La faculté Panthéon-Sorbonne est secouée depuis plusieurs semaines par un imbroglio juridique. Certains professeurs et le recteur contestent en justice l’annulation des notes en dessous de 10 aux partiels du second semestre. 


Maria, étudiante en 3e année de droit à Paris 1 attend encore de savoir quand elle passera ses partiels  et sous quelle forme. "Depuis une semaine, chaque jour, on a une information différente. On passe, on passe pas". 
Car c’est désormais à la justice de décider quelles seront les modalités d’examen à l’université Panthéon Sorbonne. La faculté est secouée depuis plusieurs semaines par un imbroglio juridique dont le point de départ est l’annulation des notes en dessous de la moyenne, aux partiels.

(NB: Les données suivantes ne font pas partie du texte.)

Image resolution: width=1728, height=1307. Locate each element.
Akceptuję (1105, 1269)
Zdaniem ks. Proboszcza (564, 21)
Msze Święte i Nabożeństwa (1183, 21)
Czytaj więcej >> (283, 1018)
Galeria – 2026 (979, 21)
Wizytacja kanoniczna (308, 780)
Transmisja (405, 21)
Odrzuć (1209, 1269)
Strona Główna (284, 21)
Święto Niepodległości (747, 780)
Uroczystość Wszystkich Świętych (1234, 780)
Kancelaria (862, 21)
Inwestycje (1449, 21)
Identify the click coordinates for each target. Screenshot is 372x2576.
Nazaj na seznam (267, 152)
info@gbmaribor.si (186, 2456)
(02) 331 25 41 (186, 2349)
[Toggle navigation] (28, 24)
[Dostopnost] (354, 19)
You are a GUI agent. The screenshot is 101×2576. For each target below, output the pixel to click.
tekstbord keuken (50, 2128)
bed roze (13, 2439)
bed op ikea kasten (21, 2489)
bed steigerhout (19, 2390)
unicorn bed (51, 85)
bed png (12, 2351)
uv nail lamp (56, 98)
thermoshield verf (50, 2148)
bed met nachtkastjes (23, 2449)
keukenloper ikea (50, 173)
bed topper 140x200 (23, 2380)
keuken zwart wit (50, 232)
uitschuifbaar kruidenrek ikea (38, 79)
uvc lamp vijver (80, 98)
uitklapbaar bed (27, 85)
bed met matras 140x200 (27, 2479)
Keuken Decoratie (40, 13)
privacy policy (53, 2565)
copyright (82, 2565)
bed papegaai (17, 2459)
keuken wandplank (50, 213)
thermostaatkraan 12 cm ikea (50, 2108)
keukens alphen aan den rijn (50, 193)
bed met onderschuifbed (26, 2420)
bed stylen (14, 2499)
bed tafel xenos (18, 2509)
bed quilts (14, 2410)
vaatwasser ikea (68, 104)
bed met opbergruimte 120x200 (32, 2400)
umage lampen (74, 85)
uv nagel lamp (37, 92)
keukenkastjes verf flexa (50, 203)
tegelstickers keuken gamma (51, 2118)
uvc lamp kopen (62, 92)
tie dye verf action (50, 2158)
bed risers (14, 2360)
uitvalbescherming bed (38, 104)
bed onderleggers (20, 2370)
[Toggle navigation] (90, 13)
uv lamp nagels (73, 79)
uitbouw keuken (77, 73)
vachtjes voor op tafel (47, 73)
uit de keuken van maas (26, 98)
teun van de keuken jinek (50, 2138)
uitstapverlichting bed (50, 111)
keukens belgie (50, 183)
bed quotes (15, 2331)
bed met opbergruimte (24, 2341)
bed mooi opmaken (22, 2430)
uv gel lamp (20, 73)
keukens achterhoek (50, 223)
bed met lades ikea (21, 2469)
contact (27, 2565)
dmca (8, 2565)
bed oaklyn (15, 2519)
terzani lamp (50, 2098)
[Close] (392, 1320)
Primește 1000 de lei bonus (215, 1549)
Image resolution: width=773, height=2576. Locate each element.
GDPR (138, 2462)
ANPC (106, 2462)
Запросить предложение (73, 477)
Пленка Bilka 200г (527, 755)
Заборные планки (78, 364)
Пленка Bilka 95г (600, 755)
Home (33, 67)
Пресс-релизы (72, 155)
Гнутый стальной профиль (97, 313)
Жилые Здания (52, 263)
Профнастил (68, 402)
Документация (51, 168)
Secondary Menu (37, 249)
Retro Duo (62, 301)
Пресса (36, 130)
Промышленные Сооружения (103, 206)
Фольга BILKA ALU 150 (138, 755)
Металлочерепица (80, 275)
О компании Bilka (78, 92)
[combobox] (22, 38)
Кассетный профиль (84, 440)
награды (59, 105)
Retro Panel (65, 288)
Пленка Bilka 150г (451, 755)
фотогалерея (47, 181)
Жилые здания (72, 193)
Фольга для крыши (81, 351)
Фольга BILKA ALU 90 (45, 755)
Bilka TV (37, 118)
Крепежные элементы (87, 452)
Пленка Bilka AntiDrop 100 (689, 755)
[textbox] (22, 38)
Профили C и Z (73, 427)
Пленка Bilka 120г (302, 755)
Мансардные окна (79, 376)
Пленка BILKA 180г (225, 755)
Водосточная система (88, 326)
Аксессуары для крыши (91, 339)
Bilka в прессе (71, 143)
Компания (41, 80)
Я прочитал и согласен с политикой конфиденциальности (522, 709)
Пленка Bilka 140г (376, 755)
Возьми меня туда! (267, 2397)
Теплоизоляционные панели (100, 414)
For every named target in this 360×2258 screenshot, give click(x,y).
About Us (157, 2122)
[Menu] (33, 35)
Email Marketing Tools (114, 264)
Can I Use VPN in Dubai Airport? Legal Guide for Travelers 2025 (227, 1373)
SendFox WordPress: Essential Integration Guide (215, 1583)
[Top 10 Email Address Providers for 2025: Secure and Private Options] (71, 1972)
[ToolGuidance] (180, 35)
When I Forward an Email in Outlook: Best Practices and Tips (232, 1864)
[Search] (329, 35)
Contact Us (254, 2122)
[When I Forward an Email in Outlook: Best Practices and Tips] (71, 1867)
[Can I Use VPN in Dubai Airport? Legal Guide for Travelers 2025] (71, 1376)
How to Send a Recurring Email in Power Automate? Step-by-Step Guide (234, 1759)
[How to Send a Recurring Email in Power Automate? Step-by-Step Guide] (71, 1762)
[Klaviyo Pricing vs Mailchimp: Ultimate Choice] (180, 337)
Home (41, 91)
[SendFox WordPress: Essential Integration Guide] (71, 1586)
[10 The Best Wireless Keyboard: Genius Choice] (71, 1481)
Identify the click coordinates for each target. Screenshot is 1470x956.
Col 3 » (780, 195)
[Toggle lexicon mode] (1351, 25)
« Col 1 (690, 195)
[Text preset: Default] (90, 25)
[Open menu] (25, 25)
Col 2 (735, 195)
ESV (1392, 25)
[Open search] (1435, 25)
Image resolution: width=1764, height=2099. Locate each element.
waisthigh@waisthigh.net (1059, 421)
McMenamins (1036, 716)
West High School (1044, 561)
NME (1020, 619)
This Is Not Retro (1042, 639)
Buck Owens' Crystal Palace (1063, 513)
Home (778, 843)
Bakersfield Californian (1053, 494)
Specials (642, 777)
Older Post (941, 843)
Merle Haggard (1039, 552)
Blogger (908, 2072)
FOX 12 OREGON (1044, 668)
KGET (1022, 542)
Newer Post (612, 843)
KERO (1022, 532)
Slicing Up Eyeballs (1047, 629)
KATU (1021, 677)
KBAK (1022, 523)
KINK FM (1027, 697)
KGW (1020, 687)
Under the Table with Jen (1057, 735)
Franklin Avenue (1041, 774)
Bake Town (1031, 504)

Pour ce second semestre, perturbé par la crise du coronavirus, les syndicats étudiants avaient proposé que les notes inférieures à 10 ne soient pas intégrées à la moyenne des étudiants. "Le 5 mai, la CFVU (Commission de la formation et de la vie universitaire) a voté la non prise en compte des notes inférieures à 10", explique Ulysse Guttmann-Faure, secrétaire général de l’Unef Paris 1. "Ça permet à une personne qui aurait validé son premier semestre alors même qu’il était très chaotique de ne pas être pénalisée si elle a été touchée par le covid, si elle n’avait pas d’ordinateur et si elle n’a pas pu envoyer ses devoirs… ", précise-t-il.

Une atteinte à la qualité des diplômes selon Frédérique Vidal

Mais cette décision a provoqué l’ire du directeur de droit de la Sorbonne. A tel point qu'il l’a attaquée en justice, avec treize autres professeurs. Le tribunal administratif de Paris a rejeté leur requête le 20 mai. Malgré ce revers juridique, Frédérique Vidal, ministre de l’Enseignement supérieur, a décidé d’apporter son soutien au treize professeurs estimant qu'une telle notation porterait atteinte à la qualité des diplômes. Un argument balayé par l’Unef . "Un diplôme c’est 3, 5 ou 8 ans donc un semestre ça ne représente pas grand-chose finalement", plaide Ulysse Guttmann-Faure.

Puis c’est le recteur de Paris qui a décidé de se mélêr au conflit. Gilles Pécout a pris un arrêté, le 25 mai, suspendant la neutralisation des notes en dessous de 10/20. Il demande en urgence au juge administratif une annulation de ces modalités d’examen. Une suspension immédiatement attaquée en référé par l’Unef.

 Une mesure pour lutter contre les inégalités d'après l’Unef

Pour l’Unef, cette décision est d’autant plus nécessaire que certains étudiants n’ont pas pu suivre correctement les cours pendant le confinement et a accru les inégalités entre eux. "Paris 1 a fait une enquête qui montre qu’il n’y a que 73% des étudiants qui ont un ordinateur personnel avec une connexion internet", dénonce Ulysse. Une aide financière a été mise en place mais encore de nombreux étudiants n’ont pas reçu les versements.  

L’annulation des notes en dessous de 10 serait un soulagement pour Maria qui n’a pas vraiment la tête aux révisions. "C’est compliqué de travailler, de réviser avec ce qui se passe avec l’actualité sanitaire, politique et en plus je viens d’apprendre que mon boulot d’été est annulé à cause des pertes de chiffres d’affaire", raconte l’étudiante.

Une nouvelle décision de justice est attendue la semaine prochaine. Les partiels sont en attendant suspendus.